Could an Arduino do all these tasks please?

Thread Starter

Rich:-)

Joined Oct 14, 2016
50
At some point it may be cheaper, both in time and materials, to use an Arduino Nano or Mini instead but using a full-blown Uno or Mega is an overkill quite often.
Absolutely.. the hardware side of this is not a problem as I am an electronics engineer (well was years ago...).
I imagine the final product as fitted to my motorcycle will be a nano as I don't need all the I/O, and the board is smaller so easier to package.
It's the coding that I need to learn and will likely struggle with.. but I'll get there in the end.
 

SamR

Joined Mar 19, 2019
5,039
I agree. I worked on Distributed Control Systems and my mantra was "I'm not a programmer" albeit I was but never wrote command line code. More of a system integrator of inputs, graphic displays, and outputs than command-line code writing. Picking up Arduino, which is a variant of C, was completely new to me but I learned it fairly quickly with some practice building various example exercises and having to troubleshoot to debug them. The Arduino IDE, Integrated Developer Environment, used to program with is actually very easy to work with. My previous code writing was back in the late 60s, early 70s writing code and keying in punchcards for Fortran and PL1 programming.
 

wayneh

Joined Sep 9, 2010
17,498
The Arduino IDE, Integrated Developer Environment, used to program with is actually very easy to work with.
Agreed.

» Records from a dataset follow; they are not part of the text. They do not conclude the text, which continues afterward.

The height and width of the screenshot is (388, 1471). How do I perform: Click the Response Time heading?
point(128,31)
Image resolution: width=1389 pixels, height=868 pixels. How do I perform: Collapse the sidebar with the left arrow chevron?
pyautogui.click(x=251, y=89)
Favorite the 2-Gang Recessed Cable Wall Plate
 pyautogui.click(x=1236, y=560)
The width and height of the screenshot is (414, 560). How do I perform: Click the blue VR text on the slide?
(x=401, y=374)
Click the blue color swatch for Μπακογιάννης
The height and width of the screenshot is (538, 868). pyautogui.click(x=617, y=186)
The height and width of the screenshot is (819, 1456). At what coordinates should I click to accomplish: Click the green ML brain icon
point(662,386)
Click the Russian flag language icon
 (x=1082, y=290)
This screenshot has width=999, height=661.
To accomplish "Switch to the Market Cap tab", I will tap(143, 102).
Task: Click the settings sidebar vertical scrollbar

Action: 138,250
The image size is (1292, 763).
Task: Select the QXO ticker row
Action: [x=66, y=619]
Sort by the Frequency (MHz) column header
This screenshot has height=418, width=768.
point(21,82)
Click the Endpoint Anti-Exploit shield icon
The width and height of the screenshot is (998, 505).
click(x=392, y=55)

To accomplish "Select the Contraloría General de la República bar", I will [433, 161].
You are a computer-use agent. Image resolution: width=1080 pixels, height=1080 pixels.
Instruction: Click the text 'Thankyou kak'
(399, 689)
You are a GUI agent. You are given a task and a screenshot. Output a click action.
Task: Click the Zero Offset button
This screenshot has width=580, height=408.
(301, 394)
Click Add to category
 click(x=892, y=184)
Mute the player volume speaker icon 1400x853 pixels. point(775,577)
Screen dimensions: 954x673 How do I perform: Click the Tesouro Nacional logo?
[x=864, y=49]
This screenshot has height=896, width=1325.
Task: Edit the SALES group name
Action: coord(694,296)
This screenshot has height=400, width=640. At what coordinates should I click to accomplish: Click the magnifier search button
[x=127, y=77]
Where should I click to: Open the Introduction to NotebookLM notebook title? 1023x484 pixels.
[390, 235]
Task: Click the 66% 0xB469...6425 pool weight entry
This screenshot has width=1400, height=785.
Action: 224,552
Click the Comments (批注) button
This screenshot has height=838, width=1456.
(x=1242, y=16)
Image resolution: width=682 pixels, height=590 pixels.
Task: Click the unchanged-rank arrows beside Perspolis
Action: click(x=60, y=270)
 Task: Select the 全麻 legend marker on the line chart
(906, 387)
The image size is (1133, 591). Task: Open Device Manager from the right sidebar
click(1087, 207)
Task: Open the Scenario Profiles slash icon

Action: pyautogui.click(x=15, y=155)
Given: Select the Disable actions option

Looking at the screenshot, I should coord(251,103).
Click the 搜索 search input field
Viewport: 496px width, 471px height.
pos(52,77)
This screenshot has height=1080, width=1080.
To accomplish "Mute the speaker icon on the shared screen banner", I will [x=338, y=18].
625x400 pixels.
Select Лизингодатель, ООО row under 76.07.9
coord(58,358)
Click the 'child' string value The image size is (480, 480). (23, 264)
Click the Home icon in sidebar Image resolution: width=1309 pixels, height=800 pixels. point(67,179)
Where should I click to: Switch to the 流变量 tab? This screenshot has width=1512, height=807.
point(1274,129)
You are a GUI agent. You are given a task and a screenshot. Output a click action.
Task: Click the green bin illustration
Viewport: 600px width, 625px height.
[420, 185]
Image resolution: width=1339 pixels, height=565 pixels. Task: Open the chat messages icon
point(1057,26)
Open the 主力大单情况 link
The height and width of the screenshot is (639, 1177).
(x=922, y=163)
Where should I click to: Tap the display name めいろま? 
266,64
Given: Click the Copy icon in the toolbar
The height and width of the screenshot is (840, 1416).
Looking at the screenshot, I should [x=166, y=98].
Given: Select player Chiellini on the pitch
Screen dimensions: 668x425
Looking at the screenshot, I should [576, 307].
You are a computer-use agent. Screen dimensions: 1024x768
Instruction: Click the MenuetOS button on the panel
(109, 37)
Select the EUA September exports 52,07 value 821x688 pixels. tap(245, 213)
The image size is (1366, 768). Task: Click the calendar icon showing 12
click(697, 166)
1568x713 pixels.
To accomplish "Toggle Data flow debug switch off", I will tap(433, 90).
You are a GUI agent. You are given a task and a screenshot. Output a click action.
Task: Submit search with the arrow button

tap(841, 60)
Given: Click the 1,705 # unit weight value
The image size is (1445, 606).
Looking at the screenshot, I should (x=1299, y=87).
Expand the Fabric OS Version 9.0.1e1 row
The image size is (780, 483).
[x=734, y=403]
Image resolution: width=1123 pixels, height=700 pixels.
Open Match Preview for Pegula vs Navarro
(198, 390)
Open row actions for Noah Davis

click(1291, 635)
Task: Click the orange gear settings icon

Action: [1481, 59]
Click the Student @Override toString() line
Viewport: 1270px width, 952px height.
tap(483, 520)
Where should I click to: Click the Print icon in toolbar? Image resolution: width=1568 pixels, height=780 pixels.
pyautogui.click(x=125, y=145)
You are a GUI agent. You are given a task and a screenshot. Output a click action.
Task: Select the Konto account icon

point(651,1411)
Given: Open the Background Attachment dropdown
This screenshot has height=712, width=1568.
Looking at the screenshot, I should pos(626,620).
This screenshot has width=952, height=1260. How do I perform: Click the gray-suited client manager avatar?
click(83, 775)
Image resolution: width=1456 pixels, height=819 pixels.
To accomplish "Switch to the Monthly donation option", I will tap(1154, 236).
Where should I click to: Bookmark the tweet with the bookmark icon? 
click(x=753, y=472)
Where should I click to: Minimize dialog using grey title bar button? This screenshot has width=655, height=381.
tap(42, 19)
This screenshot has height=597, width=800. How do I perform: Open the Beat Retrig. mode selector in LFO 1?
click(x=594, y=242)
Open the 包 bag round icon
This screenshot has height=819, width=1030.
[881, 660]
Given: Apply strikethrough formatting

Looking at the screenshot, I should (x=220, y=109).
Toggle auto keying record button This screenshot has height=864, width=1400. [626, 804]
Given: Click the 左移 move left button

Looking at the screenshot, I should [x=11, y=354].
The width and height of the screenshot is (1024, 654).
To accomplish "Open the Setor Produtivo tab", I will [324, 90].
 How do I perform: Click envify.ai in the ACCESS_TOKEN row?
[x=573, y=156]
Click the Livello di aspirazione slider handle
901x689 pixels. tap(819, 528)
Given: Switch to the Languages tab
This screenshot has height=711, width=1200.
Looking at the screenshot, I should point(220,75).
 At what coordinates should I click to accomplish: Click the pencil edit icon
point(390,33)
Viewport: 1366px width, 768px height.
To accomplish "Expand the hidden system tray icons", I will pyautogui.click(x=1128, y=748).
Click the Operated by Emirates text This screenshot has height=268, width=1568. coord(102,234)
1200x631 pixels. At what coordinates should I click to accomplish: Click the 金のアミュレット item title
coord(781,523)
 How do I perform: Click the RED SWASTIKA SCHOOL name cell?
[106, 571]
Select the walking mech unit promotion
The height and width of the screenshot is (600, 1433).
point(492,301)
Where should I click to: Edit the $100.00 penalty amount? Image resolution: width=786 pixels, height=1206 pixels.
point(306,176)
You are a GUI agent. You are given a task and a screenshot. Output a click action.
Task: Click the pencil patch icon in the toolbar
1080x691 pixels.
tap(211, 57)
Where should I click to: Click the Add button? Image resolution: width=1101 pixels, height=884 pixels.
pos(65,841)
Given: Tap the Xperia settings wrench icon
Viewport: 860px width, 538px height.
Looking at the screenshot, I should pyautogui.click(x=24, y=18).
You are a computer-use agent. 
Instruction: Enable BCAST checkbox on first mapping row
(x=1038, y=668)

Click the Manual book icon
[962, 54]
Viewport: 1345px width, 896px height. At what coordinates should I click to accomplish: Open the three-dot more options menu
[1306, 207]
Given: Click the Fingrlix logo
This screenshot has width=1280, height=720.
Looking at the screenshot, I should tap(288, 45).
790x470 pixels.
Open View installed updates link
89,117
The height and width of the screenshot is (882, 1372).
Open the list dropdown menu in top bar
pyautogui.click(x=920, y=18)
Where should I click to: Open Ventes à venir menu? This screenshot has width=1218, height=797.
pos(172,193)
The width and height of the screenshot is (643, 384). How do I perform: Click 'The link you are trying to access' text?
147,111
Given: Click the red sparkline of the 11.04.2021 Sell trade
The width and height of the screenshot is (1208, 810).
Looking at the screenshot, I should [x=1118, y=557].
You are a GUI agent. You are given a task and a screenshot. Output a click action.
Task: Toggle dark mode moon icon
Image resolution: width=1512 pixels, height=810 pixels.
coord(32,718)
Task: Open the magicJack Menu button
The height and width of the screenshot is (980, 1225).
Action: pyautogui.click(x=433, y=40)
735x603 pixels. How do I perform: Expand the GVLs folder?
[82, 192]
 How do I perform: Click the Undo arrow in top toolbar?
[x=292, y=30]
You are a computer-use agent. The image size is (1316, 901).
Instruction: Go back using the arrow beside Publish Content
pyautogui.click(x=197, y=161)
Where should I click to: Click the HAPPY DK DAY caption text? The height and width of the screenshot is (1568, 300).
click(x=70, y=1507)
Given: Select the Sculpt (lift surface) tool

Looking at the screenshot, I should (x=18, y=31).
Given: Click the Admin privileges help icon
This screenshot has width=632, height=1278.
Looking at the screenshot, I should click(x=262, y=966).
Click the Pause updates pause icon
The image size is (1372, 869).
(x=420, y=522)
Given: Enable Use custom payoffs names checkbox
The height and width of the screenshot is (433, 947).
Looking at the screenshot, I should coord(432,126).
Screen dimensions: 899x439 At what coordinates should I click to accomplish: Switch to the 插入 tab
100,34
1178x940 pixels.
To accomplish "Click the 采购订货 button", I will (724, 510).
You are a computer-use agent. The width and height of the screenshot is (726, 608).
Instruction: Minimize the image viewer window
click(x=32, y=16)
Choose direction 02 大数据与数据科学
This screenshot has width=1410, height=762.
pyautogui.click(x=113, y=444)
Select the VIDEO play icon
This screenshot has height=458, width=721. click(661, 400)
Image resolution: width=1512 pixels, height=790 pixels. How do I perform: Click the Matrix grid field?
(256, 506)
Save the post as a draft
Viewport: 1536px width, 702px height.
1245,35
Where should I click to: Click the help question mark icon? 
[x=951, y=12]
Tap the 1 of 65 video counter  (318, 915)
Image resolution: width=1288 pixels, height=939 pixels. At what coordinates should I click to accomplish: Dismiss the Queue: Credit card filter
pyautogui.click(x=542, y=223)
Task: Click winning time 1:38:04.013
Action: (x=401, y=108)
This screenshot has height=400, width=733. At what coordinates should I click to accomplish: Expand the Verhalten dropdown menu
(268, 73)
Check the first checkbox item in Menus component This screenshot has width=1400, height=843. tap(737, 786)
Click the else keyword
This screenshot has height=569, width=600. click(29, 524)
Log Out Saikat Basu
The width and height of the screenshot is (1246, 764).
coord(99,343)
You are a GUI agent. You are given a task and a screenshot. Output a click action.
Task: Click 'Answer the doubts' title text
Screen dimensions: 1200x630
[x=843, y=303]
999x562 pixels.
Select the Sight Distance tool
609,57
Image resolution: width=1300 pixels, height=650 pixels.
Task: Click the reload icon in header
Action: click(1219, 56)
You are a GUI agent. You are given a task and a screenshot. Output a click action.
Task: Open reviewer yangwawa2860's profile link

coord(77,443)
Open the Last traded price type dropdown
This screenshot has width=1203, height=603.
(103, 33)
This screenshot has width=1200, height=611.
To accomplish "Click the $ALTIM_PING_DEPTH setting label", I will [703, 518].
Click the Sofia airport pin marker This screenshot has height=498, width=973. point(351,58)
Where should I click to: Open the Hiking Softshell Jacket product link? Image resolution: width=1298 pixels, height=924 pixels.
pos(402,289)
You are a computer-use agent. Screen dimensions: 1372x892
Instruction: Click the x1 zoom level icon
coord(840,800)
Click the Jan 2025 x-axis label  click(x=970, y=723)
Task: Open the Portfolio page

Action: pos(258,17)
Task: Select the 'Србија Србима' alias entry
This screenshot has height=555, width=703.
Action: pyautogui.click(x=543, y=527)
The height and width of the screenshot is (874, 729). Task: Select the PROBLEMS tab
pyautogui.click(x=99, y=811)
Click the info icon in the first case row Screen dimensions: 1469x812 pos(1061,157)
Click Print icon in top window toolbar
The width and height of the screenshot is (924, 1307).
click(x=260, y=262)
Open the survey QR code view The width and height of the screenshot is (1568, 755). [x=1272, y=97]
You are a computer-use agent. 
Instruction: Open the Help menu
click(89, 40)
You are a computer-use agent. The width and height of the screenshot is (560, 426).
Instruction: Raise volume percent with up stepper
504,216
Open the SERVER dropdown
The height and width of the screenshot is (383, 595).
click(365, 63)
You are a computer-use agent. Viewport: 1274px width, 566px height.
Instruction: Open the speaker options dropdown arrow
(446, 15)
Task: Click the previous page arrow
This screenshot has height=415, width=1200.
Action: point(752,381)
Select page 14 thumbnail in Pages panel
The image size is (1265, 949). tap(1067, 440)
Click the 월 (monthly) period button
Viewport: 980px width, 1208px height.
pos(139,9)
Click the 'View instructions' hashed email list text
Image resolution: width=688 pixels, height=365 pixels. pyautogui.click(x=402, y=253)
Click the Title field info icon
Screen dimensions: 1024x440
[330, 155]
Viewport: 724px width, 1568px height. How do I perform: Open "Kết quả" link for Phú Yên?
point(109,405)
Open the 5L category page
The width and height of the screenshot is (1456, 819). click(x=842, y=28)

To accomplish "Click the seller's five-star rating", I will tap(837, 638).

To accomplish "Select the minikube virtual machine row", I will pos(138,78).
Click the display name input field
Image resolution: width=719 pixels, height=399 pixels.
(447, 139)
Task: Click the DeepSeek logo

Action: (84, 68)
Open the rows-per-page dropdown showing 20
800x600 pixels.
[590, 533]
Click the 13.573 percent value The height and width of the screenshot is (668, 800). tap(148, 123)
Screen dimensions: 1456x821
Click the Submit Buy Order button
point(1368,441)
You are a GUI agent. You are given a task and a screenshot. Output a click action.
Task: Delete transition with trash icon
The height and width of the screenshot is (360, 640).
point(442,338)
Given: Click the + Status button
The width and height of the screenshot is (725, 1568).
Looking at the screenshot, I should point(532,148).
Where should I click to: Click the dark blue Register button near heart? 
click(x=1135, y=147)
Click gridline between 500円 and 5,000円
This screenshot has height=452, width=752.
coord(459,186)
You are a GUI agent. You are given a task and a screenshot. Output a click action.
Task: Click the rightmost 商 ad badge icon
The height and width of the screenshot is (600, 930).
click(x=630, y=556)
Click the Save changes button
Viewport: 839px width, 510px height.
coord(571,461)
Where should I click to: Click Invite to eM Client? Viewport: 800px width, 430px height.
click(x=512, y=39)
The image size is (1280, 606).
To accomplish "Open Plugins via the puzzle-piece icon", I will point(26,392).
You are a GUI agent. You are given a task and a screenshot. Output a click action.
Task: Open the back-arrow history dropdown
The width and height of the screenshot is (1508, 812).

And the big thing is, you're not alone. Unlike the old days, you can find people all around the world happy to get you unstuck from some coding hurdle you've run into. Back in the punchcard era, we didn't have anything close except the fellow students you usually avoided.
 

djsfantasi

Joined Apr 11, 2010
9,160
Back in the punchcard era, we didn't have anything close except the fellow students you usually avoided.
You may have avoided them. I found that was a great place to get a date. I went to an engineering school in the punch card era, where the female:male ratio was 12:1. There always were baffled young women in the lobby to assist with their programming.